[Opening Input for this task section]
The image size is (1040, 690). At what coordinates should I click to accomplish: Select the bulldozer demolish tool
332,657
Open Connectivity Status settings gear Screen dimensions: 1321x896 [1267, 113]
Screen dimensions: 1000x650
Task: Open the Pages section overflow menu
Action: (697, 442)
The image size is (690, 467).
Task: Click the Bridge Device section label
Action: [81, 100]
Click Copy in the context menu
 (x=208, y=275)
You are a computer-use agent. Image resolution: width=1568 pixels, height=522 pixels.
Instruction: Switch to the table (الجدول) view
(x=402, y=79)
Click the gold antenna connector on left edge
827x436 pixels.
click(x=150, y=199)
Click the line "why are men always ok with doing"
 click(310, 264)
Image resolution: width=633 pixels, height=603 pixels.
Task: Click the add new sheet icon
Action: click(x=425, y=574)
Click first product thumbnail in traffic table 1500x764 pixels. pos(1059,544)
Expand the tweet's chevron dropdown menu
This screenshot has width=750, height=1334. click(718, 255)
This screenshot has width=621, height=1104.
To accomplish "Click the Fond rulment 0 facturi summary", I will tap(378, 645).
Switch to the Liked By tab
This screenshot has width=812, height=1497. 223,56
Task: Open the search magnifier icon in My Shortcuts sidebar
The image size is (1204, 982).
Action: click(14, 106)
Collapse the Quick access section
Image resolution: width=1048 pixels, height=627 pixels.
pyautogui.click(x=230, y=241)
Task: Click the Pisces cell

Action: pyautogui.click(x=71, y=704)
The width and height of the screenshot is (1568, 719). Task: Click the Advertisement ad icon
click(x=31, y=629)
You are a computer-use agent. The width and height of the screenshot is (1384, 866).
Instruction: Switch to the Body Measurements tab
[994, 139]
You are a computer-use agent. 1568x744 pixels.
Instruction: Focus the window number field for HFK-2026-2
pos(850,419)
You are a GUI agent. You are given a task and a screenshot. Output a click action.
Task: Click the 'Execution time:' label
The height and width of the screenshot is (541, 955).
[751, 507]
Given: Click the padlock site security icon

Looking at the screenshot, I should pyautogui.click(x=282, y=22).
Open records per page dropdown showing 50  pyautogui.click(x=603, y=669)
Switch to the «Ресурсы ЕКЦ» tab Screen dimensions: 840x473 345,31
[Closing Input for this task section]
» What is required:
Lines of the data above that include the string "computer" must each be copied.

» Output of the task:
You are a computer-use agent. Image resolution: width=1568 pixels, height=522 pixels.
You are a computer-use agent. The width and height of the screenshot is (1384, 866).
You are a computer-use agent. 1568x744 pixels.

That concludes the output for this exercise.